Methods: A systematic literature search was conducted using Embase, Medline, PubMed, Web of Science, Cochrane, Scopus and Google Scholar from earliest entry through April 26, 2022. We included studies of patients hospitalized with culture-proven MRSA infections that compared mortality rates depending on whether patients received effective empiric antibiotics. The primary outcome was adjusted odds ratio for mortality.

Results: We found 15 studies that reported adjusted odds ratios. The pooled mortality odds ratio was 0.64 (95% CI, 0.48-0.84), favoring active empiric antibiotics. Eleven of the 15 studies were of patients with bacteremia (aOR 0.60, 95% CI 0.43-0.85), two were of patients with pneumonia (aOR 1.56, 95% CI 0.74-3.27), and two were a mix of infection types (aOR 0.51, 95% CI 0.39-0.66). A framework was made to estimate the benefit for patients presenting with infection based on the probability of MRSA infection, the average mortality by infection type, and the benefit of active empiric antibiotics from the meta-analysis. The estimated absolute risk reduction was 0% for pneumonia, 0.1% (95% CI, 0.04-0.2) for soft tissue infections, 0.04% (95% CI, 0.01-0.05) for urinary tract infections, 0.6% (95% CI, 0.2-1.0) for septic shock, and 1.0% (95% CI, 0.3-1.4) for catheter-related infections.

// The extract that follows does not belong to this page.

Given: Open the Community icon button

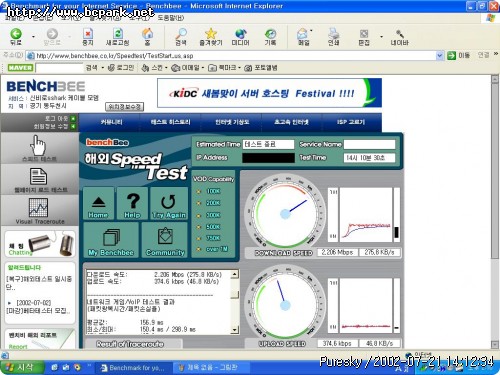Looking at the screenshot, I should [x=165, y=240].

Conclusions: For the three most common infections in the hospital the absolute benefit on mortality of empiric antibiotics against MRSA is 0.1% or less. Meaningful benefit of empiric antimicrobials against MRSA is likely to be limited to patients with approximately 30% mortality and 10% prevalence of MRSA, such as patients with septic shock or catheter-related bloodstream infections. Avoiding empiric antibiotics against MRSA for low-risk infections would substantially reduce the use of anti-MRSA therapy in the United States.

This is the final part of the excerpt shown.